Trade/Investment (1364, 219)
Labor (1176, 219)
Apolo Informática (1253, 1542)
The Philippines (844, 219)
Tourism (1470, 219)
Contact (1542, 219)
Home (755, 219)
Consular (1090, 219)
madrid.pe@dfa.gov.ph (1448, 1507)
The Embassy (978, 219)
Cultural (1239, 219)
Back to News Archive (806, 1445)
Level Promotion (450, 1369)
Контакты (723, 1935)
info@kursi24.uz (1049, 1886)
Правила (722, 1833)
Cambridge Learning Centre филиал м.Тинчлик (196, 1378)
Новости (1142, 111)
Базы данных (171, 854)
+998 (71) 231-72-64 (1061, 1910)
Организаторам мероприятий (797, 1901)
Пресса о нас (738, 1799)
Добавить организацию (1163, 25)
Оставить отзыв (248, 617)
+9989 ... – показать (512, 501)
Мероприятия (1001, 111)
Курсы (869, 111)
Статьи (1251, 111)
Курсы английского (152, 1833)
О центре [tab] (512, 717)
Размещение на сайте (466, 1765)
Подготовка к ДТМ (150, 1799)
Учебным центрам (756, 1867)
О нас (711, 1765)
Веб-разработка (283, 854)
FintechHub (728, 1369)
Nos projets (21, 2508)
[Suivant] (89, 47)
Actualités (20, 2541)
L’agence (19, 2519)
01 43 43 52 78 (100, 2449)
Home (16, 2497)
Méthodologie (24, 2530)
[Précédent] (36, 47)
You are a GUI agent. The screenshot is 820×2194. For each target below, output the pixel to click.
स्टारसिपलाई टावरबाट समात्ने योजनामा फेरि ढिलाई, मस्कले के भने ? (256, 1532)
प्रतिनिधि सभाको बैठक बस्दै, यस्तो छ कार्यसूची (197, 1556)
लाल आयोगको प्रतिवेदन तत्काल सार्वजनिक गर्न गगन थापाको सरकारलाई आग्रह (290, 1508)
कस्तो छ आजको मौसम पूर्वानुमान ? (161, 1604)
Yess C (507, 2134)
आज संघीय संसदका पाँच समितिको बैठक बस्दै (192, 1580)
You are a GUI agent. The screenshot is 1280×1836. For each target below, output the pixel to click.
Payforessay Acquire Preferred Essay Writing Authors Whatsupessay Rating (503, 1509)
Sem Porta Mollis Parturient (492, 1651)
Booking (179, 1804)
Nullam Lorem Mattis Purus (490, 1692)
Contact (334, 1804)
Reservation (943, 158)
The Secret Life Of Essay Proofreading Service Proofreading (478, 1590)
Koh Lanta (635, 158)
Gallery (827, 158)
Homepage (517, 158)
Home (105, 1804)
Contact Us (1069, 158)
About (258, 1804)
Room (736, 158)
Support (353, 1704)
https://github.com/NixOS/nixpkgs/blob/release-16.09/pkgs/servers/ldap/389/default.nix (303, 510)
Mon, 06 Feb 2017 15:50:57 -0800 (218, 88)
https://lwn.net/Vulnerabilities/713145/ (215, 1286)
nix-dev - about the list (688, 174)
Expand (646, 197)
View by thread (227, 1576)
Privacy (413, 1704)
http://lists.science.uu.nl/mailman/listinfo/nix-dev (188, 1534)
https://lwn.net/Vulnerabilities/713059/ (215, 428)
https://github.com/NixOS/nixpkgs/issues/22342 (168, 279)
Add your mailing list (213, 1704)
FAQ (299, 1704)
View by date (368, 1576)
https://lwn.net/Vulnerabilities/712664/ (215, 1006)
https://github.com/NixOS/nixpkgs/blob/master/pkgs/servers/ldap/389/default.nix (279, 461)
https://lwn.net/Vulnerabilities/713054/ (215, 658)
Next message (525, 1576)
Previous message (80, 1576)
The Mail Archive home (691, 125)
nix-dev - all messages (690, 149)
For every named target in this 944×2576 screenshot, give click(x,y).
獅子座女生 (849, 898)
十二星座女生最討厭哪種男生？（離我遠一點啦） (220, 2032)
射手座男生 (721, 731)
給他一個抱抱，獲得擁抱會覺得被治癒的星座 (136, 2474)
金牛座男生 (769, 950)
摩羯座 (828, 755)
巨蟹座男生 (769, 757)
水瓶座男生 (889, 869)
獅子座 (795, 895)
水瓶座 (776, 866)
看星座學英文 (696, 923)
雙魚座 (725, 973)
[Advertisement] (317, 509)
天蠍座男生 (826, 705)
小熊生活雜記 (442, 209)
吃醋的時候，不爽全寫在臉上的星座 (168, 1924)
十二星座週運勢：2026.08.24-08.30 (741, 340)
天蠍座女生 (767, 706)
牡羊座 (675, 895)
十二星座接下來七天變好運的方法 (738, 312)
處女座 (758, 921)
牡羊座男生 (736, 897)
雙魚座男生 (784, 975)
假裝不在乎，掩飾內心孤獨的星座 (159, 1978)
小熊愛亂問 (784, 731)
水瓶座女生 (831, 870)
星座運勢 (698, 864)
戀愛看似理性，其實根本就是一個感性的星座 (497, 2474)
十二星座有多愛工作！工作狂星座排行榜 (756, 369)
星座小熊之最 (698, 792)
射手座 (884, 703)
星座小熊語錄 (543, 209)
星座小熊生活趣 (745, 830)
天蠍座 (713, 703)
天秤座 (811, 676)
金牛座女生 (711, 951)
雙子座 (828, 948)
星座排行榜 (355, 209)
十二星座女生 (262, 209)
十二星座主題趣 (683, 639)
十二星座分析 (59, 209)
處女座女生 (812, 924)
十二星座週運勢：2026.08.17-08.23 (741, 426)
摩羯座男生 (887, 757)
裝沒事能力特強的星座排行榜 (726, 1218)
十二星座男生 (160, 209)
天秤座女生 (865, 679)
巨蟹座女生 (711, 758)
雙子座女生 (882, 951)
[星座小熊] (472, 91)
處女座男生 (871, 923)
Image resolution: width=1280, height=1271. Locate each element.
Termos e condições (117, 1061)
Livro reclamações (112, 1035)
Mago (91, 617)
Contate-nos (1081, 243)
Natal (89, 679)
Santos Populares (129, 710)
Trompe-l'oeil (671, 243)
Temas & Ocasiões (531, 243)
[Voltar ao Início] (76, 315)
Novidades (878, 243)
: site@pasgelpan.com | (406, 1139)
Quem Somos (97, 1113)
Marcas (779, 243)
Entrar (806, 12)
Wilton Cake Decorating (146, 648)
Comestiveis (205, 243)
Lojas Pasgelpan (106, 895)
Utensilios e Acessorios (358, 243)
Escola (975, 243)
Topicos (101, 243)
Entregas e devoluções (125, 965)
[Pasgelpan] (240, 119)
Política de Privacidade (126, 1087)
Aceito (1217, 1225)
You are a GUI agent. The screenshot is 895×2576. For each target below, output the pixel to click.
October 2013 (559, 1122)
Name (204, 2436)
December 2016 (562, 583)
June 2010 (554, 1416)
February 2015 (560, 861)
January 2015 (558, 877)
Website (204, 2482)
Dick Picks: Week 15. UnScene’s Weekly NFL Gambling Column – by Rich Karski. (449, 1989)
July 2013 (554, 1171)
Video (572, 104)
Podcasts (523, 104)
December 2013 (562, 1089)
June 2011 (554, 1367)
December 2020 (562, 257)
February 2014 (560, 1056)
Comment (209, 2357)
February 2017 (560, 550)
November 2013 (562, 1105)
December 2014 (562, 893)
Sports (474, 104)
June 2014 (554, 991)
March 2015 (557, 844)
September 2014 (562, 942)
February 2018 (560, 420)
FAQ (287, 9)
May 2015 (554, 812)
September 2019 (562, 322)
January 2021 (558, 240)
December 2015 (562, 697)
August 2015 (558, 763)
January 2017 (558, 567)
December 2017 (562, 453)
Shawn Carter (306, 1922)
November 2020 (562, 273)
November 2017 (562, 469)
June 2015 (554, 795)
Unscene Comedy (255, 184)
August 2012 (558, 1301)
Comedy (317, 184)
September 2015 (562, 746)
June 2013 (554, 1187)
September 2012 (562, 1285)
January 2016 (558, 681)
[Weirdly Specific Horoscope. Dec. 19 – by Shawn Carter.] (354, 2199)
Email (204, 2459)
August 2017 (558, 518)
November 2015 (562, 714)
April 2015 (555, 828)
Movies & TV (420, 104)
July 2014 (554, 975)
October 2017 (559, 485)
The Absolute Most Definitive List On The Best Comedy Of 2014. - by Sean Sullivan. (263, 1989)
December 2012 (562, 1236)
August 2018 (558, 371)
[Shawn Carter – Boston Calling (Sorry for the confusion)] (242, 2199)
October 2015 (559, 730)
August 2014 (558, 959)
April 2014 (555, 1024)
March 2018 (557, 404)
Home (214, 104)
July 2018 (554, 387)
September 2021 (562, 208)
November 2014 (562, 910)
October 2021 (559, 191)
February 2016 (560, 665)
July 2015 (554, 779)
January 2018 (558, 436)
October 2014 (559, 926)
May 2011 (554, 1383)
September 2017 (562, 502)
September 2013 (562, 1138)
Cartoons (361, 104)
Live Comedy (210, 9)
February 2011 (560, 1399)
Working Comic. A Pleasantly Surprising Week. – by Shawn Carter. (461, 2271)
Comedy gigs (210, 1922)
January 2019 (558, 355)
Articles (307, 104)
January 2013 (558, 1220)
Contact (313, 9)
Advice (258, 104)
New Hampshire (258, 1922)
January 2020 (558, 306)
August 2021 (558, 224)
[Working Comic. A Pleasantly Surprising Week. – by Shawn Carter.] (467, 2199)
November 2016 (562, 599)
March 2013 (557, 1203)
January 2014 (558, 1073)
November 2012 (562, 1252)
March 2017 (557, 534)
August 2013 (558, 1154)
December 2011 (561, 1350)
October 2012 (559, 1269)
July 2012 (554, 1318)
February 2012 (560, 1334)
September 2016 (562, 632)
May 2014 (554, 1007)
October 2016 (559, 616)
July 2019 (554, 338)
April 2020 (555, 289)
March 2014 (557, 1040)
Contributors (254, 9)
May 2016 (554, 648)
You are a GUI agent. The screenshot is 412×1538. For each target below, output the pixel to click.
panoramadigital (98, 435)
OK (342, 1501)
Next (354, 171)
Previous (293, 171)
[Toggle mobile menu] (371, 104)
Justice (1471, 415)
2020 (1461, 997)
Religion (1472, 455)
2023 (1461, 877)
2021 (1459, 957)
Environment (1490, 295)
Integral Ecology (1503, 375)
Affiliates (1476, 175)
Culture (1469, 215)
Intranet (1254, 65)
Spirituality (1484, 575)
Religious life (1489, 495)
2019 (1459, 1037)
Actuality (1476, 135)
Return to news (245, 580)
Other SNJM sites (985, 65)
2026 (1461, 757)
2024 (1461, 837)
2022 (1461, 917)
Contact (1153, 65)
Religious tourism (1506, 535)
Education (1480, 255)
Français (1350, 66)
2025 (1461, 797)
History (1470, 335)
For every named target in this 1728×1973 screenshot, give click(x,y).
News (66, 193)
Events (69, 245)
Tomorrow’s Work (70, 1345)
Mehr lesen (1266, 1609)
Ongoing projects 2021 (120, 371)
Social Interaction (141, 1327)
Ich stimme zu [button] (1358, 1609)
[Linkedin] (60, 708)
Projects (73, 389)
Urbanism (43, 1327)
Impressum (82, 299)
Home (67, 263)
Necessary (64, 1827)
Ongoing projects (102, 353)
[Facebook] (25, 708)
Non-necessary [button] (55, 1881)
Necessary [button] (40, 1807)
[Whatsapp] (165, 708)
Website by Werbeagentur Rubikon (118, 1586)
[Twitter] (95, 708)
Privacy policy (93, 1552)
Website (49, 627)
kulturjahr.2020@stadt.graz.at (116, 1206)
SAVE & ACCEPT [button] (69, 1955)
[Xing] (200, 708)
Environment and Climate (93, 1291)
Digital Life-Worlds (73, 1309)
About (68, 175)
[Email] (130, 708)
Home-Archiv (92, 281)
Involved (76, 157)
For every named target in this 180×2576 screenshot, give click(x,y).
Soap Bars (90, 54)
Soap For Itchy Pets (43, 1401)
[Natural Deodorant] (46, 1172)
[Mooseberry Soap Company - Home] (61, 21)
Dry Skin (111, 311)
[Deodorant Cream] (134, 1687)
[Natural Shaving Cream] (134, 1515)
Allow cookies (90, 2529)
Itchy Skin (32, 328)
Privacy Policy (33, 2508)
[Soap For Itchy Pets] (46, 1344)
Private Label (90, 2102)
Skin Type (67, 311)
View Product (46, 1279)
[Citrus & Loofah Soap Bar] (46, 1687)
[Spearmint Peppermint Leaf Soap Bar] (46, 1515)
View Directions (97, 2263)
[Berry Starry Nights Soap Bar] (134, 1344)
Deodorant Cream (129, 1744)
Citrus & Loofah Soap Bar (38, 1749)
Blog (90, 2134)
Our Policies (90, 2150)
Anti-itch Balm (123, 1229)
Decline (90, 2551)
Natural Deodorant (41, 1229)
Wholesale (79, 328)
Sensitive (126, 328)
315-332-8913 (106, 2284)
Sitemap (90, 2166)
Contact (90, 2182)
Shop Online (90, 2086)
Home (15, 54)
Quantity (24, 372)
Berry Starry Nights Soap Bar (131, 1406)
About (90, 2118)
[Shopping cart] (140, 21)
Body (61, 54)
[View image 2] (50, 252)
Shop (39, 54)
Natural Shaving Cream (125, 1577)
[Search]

────────────────

When the records above are checked line by line, how many lines contain the word "every"? Please give only that number.

3